Data shown:
============================================================

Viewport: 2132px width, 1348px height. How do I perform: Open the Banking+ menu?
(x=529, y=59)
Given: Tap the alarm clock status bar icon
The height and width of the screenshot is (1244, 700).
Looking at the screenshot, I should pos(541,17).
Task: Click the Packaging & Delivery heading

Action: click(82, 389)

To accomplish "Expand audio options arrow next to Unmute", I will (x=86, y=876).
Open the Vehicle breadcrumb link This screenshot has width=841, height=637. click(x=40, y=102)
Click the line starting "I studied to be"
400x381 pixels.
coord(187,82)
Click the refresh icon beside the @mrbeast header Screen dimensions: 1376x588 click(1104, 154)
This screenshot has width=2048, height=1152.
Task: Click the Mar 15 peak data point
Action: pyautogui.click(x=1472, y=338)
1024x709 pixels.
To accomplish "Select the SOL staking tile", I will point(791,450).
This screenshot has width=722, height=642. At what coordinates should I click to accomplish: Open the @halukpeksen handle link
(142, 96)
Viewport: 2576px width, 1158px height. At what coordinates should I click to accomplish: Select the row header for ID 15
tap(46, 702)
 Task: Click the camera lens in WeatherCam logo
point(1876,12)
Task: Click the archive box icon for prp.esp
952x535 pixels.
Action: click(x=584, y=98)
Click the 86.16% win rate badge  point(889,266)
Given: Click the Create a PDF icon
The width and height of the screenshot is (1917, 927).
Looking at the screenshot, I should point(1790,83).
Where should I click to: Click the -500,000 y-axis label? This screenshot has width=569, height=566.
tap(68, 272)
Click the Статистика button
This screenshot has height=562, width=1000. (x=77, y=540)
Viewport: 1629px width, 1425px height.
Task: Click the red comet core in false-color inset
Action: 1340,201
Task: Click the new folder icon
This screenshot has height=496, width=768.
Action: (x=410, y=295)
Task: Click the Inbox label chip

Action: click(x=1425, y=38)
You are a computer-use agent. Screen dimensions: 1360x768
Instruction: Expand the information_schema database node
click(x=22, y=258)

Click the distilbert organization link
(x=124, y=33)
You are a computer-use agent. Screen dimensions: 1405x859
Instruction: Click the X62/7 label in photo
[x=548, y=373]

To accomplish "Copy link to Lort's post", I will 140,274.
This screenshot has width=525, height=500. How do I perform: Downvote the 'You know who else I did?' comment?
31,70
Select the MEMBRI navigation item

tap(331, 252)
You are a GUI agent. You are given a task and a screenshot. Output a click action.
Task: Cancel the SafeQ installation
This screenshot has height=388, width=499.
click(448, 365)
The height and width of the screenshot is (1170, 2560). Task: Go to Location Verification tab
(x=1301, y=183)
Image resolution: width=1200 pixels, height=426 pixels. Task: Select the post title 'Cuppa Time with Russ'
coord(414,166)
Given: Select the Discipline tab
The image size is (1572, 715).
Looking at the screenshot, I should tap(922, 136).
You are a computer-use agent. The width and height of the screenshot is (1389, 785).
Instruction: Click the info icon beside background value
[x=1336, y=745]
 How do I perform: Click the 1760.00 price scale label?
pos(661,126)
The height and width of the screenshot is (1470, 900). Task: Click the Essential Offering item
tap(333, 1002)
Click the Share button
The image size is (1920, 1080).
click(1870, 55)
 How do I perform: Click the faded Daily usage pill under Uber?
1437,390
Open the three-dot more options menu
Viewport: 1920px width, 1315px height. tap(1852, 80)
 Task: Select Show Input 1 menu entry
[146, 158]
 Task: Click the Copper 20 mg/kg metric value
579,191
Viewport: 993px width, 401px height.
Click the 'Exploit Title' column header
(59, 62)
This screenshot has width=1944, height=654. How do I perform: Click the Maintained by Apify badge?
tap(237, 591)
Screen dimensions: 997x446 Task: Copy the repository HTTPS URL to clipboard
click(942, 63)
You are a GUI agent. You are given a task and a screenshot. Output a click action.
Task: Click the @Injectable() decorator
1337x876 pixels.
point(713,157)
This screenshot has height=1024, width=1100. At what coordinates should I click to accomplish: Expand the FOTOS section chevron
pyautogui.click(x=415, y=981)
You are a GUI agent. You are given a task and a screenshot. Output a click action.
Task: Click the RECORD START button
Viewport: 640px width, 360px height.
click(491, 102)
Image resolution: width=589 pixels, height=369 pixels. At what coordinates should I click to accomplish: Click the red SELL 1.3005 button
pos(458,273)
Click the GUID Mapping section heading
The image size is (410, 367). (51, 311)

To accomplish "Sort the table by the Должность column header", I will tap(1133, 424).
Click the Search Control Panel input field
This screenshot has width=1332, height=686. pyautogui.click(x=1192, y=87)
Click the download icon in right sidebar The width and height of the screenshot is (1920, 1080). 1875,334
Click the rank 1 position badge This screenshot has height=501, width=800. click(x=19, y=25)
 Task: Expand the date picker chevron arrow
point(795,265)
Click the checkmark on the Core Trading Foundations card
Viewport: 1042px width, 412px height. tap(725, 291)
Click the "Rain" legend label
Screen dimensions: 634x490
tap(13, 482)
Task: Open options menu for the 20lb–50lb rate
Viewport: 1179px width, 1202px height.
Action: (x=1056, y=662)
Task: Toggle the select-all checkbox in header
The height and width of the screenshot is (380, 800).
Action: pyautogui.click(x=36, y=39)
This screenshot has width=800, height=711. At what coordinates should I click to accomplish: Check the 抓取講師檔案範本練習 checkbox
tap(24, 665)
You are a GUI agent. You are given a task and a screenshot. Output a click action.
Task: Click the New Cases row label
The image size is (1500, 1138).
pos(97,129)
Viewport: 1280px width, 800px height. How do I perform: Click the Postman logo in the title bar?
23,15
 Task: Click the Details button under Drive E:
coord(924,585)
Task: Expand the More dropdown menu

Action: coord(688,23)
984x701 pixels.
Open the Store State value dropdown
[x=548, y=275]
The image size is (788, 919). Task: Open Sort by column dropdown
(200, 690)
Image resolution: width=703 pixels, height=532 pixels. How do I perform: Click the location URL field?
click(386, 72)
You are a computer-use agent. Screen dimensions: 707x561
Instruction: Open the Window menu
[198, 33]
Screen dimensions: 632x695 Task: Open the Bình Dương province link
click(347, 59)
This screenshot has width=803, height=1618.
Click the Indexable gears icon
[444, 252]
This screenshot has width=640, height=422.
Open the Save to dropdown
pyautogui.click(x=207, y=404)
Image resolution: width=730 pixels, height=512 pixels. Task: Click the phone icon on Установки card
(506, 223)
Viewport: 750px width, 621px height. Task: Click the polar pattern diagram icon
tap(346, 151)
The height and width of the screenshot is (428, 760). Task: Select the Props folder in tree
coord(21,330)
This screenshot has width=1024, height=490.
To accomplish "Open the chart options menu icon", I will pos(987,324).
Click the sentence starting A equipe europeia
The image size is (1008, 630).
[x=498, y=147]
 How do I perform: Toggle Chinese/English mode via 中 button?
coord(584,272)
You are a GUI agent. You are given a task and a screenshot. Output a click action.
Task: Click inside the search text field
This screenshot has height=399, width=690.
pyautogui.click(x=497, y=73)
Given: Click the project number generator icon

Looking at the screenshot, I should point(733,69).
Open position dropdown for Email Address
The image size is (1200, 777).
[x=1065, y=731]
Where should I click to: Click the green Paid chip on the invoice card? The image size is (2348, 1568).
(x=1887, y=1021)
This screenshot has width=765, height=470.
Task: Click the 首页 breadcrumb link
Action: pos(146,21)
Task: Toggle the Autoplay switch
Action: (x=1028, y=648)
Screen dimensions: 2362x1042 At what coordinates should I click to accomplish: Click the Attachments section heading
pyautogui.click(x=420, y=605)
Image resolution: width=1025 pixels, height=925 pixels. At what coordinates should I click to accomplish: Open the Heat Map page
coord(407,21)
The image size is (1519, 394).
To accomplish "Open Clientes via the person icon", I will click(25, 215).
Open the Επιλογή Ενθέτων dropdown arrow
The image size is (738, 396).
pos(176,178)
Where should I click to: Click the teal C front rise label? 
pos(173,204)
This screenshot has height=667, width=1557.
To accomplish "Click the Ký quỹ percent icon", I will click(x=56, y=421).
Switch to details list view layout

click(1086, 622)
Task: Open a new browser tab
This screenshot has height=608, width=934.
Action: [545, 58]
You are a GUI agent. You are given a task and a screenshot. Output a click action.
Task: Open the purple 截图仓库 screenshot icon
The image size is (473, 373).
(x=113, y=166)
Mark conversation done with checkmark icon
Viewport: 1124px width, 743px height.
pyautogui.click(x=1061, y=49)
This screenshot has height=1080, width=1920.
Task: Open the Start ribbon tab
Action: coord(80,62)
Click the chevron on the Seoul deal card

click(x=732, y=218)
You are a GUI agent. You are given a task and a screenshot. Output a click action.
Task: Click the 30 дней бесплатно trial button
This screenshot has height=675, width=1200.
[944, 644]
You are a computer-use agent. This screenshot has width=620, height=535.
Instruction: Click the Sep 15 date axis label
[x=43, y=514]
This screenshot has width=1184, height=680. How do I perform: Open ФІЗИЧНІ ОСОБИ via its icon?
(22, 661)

============================================================

Stated goal: Pull out every line of the items above that contains the string "value".

Exercise result:
Instruction: Click the info icon beside background value
 Task: Click the Copper 20 mg/kg metric value
Open the Store State value dropdown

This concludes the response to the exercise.